• Requests
(1) In the Federal Court decision, reproduce the passage between "[1]               This application" and "2001, c 27.", inclusive, with every word unchanged.
(2) Name every applicant listed under "BETWEEN:" in the Federal Court decision.

Federal Court Decisions

Decision Information

Decision Content

Date: 20131216


Docket:

IMM-12503-12

 

Citation: 2013 FC 1255

Ottawa, Ontario, December 16, 2013

PRESENT:    The Honourable Mr. Justice Annis

 

BETWEEN:

NICOLAS JOSE SOSA

JUAN JOSE SOSA

ROBERTO JOSE SOSA

 

 

Applicants

and

THE MINISTER OF CITIZENSHIP

AND IMMIGRATION

 

Respondent

 

REASONS FOR JUDGMENT AND JUDGMENT

1.  Introduction

[1]               This application is for judicial review of a decision made on October 17, 2012 by the Immigration and Refugee Board [the Board] finding that the three applicants were not Convention refugees or persons in need of protection pursuant to sections 96 and 97 of the Immigration and Refugee Protection Act, SC 2001, c 27.

[2]               For the reasons which follow, the application is dismissed.

 

2.  The Facts

[3]               Mr Juan José Sosa, the principal applicant, was born in Mexico in 1982.  He and his family are visible-minority indigenous Mixteco speakers from a small village   He has seven brothers and two sisters, born between 1977 and 1994.  He and three younger brothers, Roberto (born 1984), Miguel (born 1986), and Nicolas (born 1988), are the current applicants seeking refuge in Canada.  However, Miguel has withdrawn his application.

• Record excerpts
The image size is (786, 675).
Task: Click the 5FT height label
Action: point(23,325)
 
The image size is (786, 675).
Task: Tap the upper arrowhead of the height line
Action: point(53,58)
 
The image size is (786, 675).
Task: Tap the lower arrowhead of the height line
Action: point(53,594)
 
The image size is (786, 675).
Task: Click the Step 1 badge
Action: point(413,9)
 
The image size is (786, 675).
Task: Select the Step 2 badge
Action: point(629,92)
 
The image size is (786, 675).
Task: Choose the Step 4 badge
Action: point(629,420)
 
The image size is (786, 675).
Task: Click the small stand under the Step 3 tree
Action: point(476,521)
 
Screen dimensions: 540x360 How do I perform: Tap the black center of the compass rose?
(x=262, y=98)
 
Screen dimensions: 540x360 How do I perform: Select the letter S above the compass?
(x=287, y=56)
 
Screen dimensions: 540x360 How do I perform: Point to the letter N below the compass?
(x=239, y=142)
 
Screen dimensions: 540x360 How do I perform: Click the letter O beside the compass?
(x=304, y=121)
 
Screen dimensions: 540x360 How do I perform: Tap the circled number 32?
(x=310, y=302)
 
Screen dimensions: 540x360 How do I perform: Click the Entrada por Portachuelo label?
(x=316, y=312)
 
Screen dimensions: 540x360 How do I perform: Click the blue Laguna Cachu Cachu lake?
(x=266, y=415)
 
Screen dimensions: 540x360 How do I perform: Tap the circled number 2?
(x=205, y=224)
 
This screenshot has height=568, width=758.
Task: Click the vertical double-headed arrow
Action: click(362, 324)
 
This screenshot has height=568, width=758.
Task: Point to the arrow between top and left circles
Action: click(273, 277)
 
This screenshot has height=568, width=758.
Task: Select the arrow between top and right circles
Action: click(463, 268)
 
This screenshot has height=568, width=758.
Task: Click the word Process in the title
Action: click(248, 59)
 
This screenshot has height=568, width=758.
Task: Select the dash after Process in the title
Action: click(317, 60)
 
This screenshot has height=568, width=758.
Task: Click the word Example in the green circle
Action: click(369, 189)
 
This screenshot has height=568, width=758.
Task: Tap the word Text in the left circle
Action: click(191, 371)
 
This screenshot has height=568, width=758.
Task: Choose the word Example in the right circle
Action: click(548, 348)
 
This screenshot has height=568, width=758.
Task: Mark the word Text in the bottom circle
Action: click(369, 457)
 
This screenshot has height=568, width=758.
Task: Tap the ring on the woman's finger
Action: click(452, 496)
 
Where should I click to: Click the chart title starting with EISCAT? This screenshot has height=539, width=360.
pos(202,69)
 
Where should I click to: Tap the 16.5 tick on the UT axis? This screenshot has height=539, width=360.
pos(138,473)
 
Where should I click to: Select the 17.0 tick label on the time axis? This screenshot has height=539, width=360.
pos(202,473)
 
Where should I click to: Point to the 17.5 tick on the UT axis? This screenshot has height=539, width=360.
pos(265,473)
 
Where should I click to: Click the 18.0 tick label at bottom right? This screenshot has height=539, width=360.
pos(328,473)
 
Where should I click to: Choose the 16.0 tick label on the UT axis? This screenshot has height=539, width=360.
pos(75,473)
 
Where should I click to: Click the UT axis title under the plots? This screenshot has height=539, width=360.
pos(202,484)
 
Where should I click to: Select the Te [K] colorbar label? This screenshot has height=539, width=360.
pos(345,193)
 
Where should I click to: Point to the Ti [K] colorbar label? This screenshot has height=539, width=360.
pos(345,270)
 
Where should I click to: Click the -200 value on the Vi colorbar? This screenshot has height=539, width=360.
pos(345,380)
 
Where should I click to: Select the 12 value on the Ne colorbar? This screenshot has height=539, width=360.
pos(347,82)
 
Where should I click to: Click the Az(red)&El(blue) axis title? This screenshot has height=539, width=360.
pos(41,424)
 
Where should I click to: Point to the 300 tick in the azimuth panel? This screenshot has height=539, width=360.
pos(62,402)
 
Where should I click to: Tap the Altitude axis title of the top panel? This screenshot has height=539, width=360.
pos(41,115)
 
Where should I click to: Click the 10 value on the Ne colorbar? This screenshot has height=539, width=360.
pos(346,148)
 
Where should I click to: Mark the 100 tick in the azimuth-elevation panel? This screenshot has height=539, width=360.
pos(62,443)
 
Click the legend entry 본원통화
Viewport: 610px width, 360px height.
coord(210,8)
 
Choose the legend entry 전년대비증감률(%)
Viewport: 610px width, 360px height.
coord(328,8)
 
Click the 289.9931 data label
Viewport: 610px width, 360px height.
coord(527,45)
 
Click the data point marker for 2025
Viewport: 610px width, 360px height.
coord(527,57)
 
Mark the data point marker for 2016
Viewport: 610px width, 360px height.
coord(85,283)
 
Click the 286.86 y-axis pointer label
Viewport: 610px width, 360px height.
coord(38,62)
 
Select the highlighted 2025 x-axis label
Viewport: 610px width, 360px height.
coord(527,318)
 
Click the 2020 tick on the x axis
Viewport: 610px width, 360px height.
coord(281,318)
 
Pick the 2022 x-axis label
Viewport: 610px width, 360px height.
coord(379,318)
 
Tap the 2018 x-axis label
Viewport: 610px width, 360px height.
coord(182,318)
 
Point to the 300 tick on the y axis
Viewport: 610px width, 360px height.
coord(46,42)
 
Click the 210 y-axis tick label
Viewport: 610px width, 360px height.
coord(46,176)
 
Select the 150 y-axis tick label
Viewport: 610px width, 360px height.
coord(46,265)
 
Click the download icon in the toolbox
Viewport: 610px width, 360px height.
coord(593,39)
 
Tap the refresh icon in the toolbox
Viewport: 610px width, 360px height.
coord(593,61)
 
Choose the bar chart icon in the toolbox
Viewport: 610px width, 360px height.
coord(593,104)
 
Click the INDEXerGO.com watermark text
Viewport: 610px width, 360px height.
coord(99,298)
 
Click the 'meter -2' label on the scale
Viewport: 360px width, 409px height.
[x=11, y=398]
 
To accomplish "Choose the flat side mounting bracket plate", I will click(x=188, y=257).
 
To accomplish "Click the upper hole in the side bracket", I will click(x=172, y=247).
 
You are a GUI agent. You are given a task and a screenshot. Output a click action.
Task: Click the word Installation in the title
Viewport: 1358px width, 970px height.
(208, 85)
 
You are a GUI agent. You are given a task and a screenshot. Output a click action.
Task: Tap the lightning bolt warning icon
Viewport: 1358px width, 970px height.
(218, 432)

• Solutions
(1)
[1]               This application is for judicial review of a decision made on October 17, 2012 by the Immigration and Refugee Board [the Board] finding that the three applicants were not Convention refugees or persons in need of protection pursuant to sections 96 and 97 of the Immigration and Refugee Protection Act, SC 2001, c 27.

(2)
NICOLAS JOSE SOSA
JUAN JOSE SOSA
ROBERTO JOSE SOSA